Essays on American politics and foreign policy

By Donald E. Nuechterlein

Donald Nuechterlein is a political scientist and writer who resides near Charlottesville, Virginia. He is the author of numerous books on American politics and foreign policy, including

  • Defiant Superpower: The New American Hegemony, 2005
  • America Recommitted: A Superpower Assesses its Role in a Turbulent World, 2000
  • A Cold War Odyssey, 1997


Donald Nuechterlein


August 2005

Anti-war activists are more vocal this summer about President Bush's handling of the war, as public approval dropped below 50 percent in recent polls. Critics seem to be gearing up for a major campaign this fall to persuade the White House to disengage from Iraq sooner that the president thinks is wise.

This sounds like the demonstrations we saw in 1966 and 1967, mainly on college campuses, when students and anti-draft protesters organized massive protests against the Vietnam war. President Johnson was accused of lying about his reasons for taking the country to war and his seeming inability to bring it to an end.

George Bush finds himself in political trouble at home because of continuing American casualties and the Pentagon's failure to train Iraqis quickly enough to assume major responsibility for the country's security. Defense Secretary Donald Rumsfeld is especially vulnerable to criticism because he assured Congress before the March 2003 invasion that pacifying and rebuilding Iraq would be relatively easy and that U.S. troops could start withdrawing later that year. Reality has proved him stunningly wrong.

However, there are major differences between Vietnam in 1967 and Iraq today. Here are four of them:

* The most important is the all-volunteer military now in effect, in contrast to the controversial military draft in the 1960s.

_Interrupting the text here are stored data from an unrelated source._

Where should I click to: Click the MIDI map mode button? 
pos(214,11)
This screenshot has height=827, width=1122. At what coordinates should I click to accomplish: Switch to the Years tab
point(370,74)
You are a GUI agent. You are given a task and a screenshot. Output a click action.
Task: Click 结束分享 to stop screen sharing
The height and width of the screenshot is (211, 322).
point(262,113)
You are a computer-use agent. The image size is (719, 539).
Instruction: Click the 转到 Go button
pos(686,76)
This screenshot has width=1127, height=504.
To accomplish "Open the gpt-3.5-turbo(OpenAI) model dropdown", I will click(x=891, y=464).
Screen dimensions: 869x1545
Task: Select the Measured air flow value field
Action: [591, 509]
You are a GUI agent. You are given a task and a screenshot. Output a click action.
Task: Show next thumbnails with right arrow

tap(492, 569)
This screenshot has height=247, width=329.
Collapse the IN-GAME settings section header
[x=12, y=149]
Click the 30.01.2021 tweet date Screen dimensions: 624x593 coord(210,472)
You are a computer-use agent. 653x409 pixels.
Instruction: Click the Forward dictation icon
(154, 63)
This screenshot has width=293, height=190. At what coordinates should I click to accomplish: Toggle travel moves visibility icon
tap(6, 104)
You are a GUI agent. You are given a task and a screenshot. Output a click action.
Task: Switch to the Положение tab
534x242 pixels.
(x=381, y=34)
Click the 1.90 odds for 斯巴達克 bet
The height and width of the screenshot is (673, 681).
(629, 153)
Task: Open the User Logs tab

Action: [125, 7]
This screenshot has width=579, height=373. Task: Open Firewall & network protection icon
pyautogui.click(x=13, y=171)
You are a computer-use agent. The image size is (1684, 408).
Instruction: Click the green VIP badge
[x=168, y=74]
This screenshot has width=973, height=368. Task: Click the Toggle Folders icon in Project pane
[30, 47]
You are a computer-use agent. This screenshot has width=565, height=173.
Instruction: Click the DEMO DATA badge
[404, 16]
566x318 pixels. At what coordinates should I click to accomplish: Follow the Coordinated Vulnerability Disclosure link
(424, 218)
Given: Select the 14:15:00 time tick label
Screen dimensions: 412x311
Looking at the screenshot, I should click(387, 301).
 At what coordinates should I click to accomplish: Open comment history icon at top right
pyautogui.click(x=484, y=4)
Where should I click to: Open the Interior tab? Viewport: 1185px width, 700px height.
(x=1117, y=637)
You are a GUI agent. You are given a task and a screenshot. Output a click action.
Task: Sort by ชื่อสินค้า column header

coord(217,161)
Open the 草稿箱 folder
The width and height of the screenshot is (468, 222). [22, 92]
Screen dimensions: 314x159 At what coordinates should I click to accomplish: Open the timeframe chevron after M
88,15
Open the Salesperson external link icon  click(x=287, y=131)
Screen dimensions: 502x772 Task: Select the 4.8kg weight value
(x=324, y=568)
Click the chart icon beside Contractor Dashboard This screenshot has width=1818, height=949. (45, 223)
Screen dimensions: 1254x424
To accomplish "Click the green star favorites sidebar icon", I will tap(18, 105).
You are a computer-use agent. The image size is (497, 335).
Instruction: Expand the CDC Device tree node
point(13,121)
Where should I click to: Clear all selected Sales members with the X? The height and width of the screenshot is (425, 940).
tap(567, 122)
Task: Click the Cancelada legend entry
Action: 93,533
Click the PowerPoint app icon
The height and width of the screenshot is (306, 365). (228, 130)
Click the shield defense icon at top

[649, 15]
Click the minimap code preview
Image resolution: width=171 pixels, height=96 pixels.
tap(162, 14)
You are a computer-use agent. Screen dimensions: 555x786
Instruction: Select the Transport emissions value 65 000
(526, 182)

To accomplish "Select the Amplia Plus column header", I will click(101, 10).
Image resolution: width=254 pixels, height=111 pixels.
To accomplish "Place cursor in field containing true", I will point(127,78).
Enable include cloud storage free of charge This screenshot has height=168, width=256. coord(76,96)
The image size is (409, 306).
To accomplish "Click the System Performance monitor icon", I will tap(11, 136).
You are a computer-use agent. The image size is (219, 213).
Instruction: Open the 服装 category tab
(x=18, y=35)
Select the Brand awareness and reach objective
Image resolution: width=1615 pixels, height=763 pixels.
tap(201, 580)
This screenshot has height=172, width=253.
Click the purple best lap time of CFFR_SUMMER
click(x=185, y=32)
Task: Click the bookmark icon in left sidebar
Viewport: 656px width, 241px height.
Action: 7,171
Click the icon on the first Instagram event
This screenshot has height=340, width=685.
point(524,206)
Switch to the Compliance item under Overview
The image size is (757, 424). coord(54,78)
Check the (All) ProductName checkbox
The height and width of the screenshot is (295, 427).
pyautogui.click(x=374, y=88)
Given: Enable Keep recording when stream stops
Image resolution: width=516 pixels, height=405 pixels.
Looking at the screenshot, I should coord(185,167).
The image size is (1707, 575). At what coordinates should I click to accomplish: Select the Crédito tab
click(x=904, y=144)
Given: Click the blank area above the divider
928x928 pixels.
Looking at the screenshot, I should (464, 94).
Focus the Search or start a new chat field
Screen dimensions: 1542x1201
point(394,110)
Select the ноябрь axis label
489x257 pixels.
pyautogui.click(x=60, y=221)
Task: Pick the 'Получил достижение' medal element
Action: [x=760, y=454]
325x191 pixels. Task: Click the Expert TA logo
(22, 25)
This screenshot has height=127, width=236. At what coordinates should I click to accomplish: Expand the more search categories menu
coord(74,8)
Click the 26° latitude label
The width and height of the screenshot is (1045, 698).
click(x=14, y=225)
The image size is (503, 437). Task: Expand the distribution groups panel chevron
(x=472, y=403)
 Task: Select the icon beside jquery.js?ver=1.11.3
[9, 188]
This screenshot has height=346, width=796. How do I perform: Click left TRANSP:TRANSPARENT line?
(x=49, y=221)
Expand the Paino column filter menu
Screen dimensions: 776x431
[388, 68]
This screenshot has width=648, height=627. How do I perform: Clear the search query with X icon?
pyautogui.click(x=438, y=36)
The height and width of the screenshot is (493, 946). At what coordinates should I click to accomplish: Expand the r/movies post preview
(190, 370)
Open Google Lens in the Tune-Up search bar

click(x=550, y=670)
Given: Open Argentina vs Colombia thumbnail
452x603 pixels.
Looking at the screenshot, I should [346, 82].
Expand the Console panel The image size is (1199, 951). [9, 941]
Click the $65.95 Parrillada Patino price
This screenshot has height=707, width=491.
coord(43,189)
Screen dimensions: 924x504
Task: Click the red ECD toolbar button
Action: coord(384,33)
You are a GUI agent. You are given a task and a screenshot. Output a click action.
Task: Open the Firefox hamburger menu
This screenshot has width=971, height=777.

At that time most young men who were not in college when they turned 18 were liable to being drafted and sent to Vietnam. This factor accounted for the virulent antiwar protests on major American campuses.

* A second difference is the size of U.S. forces in Iraq compared with Vietnam. In 1967 the Pentagon had nearly 500,000 troops in Vietnam; in Iraq there are currently 138,000. Unlike 1967, when President Johnson put no limit on the number of troops he was willing to commit to Vietnam, George Bush and Donald Rumsfeld have opposed additional troops for Iraq unless U.S. commanders request them. Military commanders say the force in Iraq is sufficient.

* In Vietnam, the Soviet Union and China provided a steady stream of supplies and equipment to North Vietnam's organized units fighting in South Vietnam. In Iraq, several thousand insurgents, some of them foreign fighters, employ terrorist bombings and harassment against American and British troops, as well as the local population. Although the Syrian border is an infiltration route for foreign fighters, no major power provides large quantities of military equipment to the insurgents. Iran, however, is accused of recently supplying more lethal bombs.

* An urgent program to train and equip the Iraqi army and police force started soon after Saddam Hussein was ousted in 2003. This process will, hopefully, be successful early in 2006, when a permanent government takes office and Iraqi forces take on the major responsibility for maintaining peace. In contrast, President Johnson's "Vietnamization" training program didn't start in earnest until spring 1968. By then the Vietnam war was already lost.

The reality of the situation in Iraq is that, unlike in Vietnam, U.S. troops cannot be defeated by the insurgents who don't have the fire power or large great power support to prevail. Also, there is no evidence that Iraqis approve of the objectives of the insurgents. In Vietnam, Vietcong insurgents had wide public support.

Al Qaeda leaders hope to break the will of the American and British publics by casting doubt on Bush's and Blair's ability to stop the allies' casualties. The London bombings were intended by Al Qaeda to force Tony Blair's government from office, but his political position seems to have strengthened since the attacks. All major parties in parliament oppose Britain's withdrawal from Iraq, even though anti-war sentiment in Blair's Labour Party is growing.

While congressional Republicans still support Bush on the war, some Democrats toy with the view of Democratic Party Chairman, Howard Dean, to launch a campaign against "Bush's war." A strong showing by Democrat Paul Hackett in a special Ohio election recently encouraged some Democrats to test the waters on calling for early troop withdrawals.

There seems to be a rule in American politics that presidents who take the country to war for limited objectives need to end the conflict within about three years, or risk losing the next election. This happened to Harry Truman in the Korean War in 1952, and to Lyndon Johnson in Vietnam in 1968, when their party lost the presidency because of strong public opposition to the war.

If this is a precedent for Iraq, next March-April will mark a tipping point for George Bush to start withdrawing U.S. troops. Unless he shows real progress by summer in turning over the major security job to the Iraqi government, Republicans risk losing key Senate seats, and perhaps even their House majority in the fall 2006 elections.

Will Iraq's leadership be united enough and tough enough to take on the insurgents by themselves? It's not likely, in my view. But by mid-2006 Iraq should be able to show enough progress to enable Bush to reduce U.S. forces by half. That should help his party in November.